Marianne Williamson
Sur qui misera le Parti démocrate pour renverser Donald Trump? Adepte de l’amour et de réconciliation, Marianne Williamson est prête. Sait-on jamais.
À un an et demi de l’élection présidentielle aux États-unis, le Parti démocrate américain se noie sous les candidats. Et les questions. Bernie Sanders peut-il renverser Donald Trump? Elizabeth Warren peut-elle éviter les erreurs d’hillary Clinton? Ou faut-il se tourner vers une célébrité et accepter l’avènement de la politique-télé-réalité? Au milieu du chaos, une candidate parle d’amour et de réconciliation. Elle s’appelle Marianne Williamson.
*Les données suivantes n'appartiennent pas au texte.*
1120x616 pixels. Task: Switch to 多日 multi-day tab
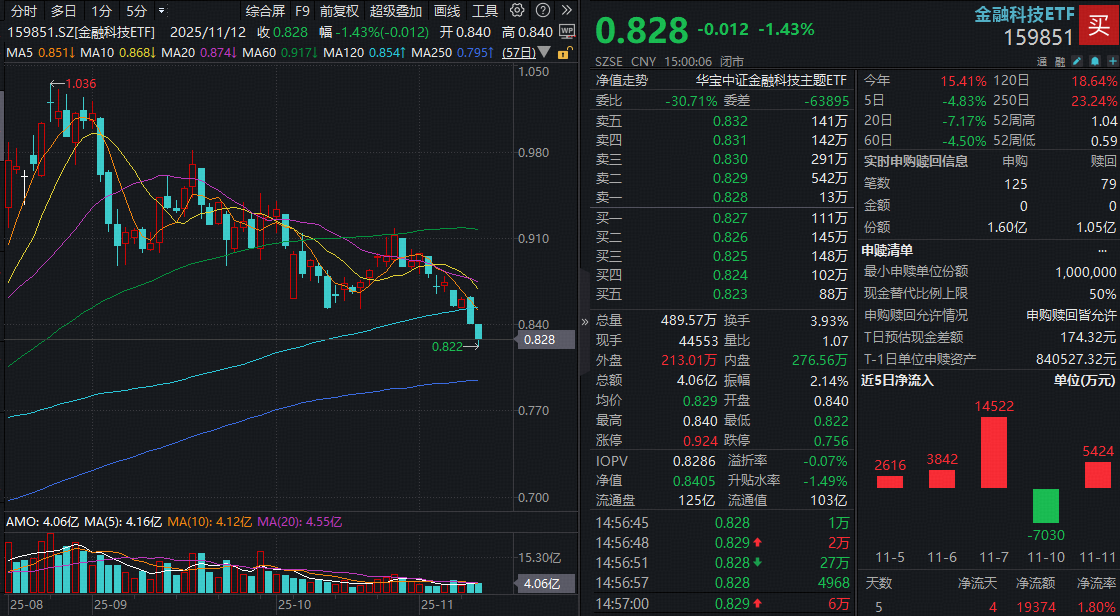[x=63, y=11]
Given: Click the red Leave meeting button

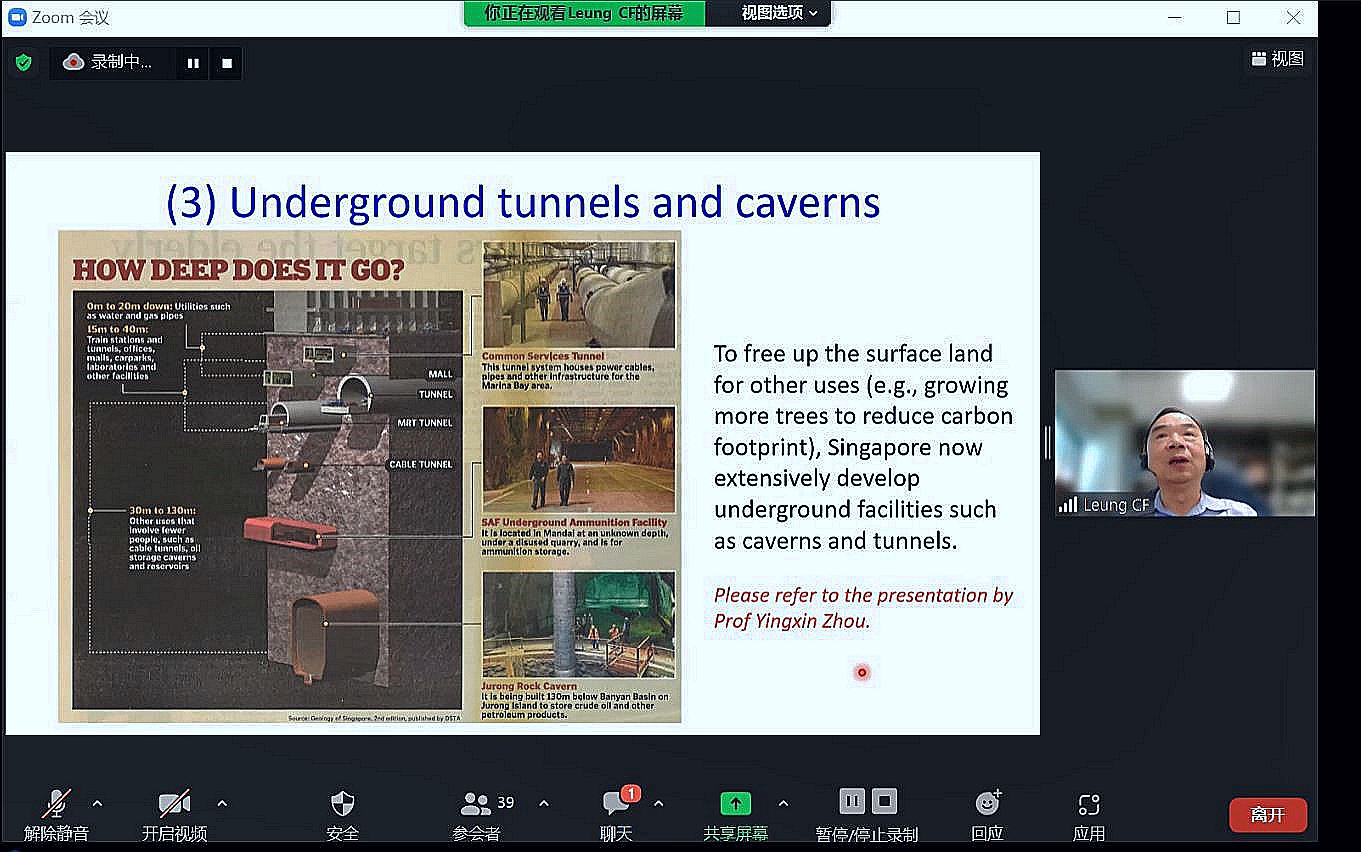Looking at the screenshot, I should pyautogui.click(x=1267, y=815).
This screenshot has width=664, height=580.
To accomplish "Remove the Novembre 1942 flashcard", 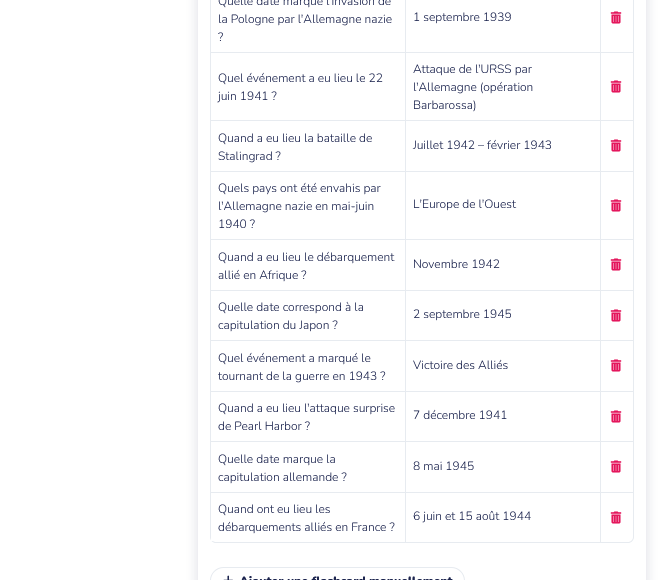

Quelques jours après avoir annoncé en vidéo sa candidature à la primaire démocrate dans une vidéo sur fond de grand drapeau américain, Marianne Williamson, 66 ans, a lancé sa campagne dans l’iowa à la librairie Prairie Lights. “Je sais qu’il y a 1 736 candidats à cette élection, mais je suis honorée d’être l’un d’eux!” a-t-elle déclaré ce jour-là. Pour rire? Pas seulement. Cette primaire, visant à élire celui ou celle que le parti enverra à la présidentielle de 2020 dans l’espoir de détrôner Donald Trump, compte pas moins de seize concurrents. Un joli bazar en perspective, dont Marianne Williamson préfère déjà s’amuser. “Je ne fais pas campagne contre les autres, je fais campagne avec les autres”, dit-elle. Comme pour mieux signifier sa différence. Avant d’être une femme politique, Marianne Williamson est l’auteure de douze manuels de développement personnel et une “leader spirituelle” validée par Oprah Winfrey depuis le début des années 90. Originaire du Texas, elle a décrit dans ses livres une jeunesse sans sens ni but. “J’ai sombré dans mes névroses toujours plus profondément, cherchant du réconfort dans la nourriture, la drogue, les gens, et toutes les choses
capables de me distancer de moi-même”,
écrit-elle dans Un retour à l’amour, manuel de psychothérapie spirituelle: lâcher prise, pardonner, aimer. Après deux ans dans une fac californienne, elle fuit donc vers le Nouveau-mexique et vit un temps au sein d’une communauté sous un dôme géodésique, avant de déménager à New York pour lancer sa carrière de chanteuse de cabaret. Puis de faire la découverte qui changera sa vie: le livre Un cours en miracles, écrit en 1976 par la psychologue Helen Schucman. Un classique de la littérature New Age qui argue que rien n’existe à l’extérieur de nous et que la réponse (le miracle) réside toujours à l’intérieur. En 1983, éclairée sur le sens de la vie, Marianne Williamson déménage à nouveau, à Los Angeles, et commence à donner des cours basés sur cet ouvrage à la Philosophical Research Society. Sa qualité de spécialiste de l’oeuvre l’amènera à donner des conférences dans le monde entier. Jusqu’à la publication, en 1992, d’un retour à l’amour. Un premier livre qui devient best-seller et fait d’elle une star. La décennie suivante, Williamson profite de sa popularité pour fonder plusieurs associations destinées à aider les malades du sida, les plus démunis et les femmes en difficulté. Son charisme et sa télégénie sont tels qu’un journaliste de Psychology Today écrit bientôt que “son langage est celui de la sensualité. Son charisme est sexuel et humoristique. La voir parler en public, c’est plus comme se battre nu avec Vénus que de s’agenouiller avec les saints”.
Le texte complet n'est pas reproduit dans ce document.